Onde fica o descanso? Não fica. Em verdade, a homologação de trechos de rodovia vem na contramão da estruturação das estradas, pois a iniciativa privada já declarou que possui centenas de projetos de construção e ampliação de pontos de parada aguardando exatamente a obrigatoriedade da lei. Ora, mas se a lei não for obrigatória nos trechos onde não há estrutura ideal, os projetos não vão sair do papel e a lei também não vai.

- Sobre a postura dos empregadores: o projeto que resultou na lei 12.619 teve apoio das empresas, por meio da Confederação Nacional dos Transportes (CNT). Com essa movimentação do agronegócio, o senhor percebe alguma mudança na postura da Confederação? Ela está defendendo o texto atual ou se juntou aos embarcadores?

A Lei n. 12.619 resultou de um acordo firmado entre patrões (CNT) e empregados (Confederação Nacional dos Trabalhadores em Transportes Terrestres – CNTTT), de modo que, por questões éticas, não faz sentido que qualquer uma das confederações aproveite o embate com o agronegócio para mudar o que foi objeto de acordo entre elas, mas não é isso que aparenta estar acontecendo. Há vários itens da proposta que interessam apenas às empresas transportadoras, tais como a indeterminação do início e do final da jornada, as mudanças em torno do tempo de espera, a tolerância de até quatro horas extras, entre outras.

Este fato indicia que a CNT está aproveitando a confusão criada pelos ruralistas para tirar proveito e fragilizar ainda mais a condição dos motoristas empregados e, o que é pior, subvertendo exatamente o espírito da lei, ou seja, a limitação da jornada de trabalho, pois, conforme já disse, a proposta de indeterminação da jornada combinada com concomitância do tempo de espera permitem que o motorista trabalhe sem qualquer limite.

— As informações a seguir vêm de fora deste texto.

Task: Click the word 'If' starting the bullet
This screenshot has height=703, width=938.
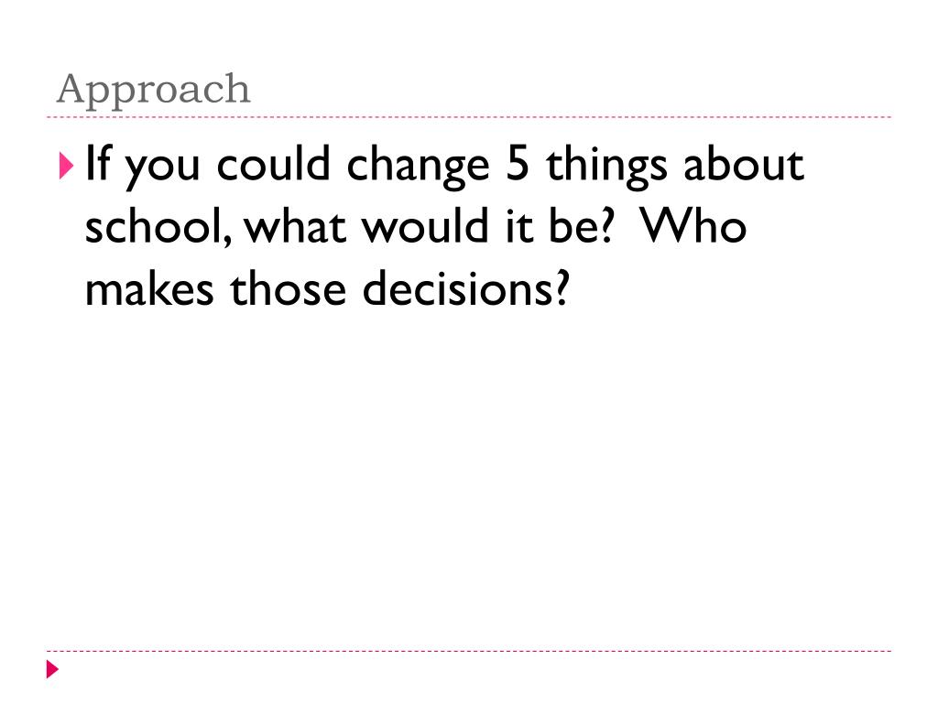Action: click(x=98, y=163)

- Sobre a remuneração do tempo de espera, a proposta reduz de 30% de adicional sobre a hora normal para apenas 20% da hora normal. Ou seja, se a hora do caminhoneiro é de R$ 10, ele recebe pelo texto atual R$ 13 na espera. E pela proposta dos deputados vai receber apenas R$ 2. É isso? Qual sua avaliação sobre esse ponto?

Sim, a proposta reduz o pagamento do tempo de espera que antes era equivalente a 130% sobre a hora normal, para apenas 20% sobre a hora normal e esta situação bem denota que há sugestões com claro interesse das transportadoras. A proposta conduz a verdadeiros absurdos.

Imaginemos a seguinte situação: um motorista que ganhe R$ 10 por hora, tendo ficado 20 horas na fila de embarque e tenha que seguir viagem logo após o embarque, chegando à origem após 4 horas de viagem. Pelas 20 horas de tempo de espera para embarcar (que, segundo a proposta, não conta integralmente como jornada) o motorista irá ter direito a apenas R$ 40.

Quanto ao período de viagem de retorno, teria direito a receber outros R$ 40 pelas 4 horas que viajou, ficando devendo no banco de horas da empresa outras 4 horas, porque legalmente não cumpriu a sua jornada diária de 8 horas.

Somando tudo, embora trabalhando as 24 horas do dia, receberia o equivalente a apenas 8 horas. Ainda assim, a metade dessas 8 horas, receberia a título indenizatório (sem FGTS, férias, 13º salário, etc). Sem falar que ficaria devendo 4 horas no banco de horas da empresa. É simplesmente inaceitável.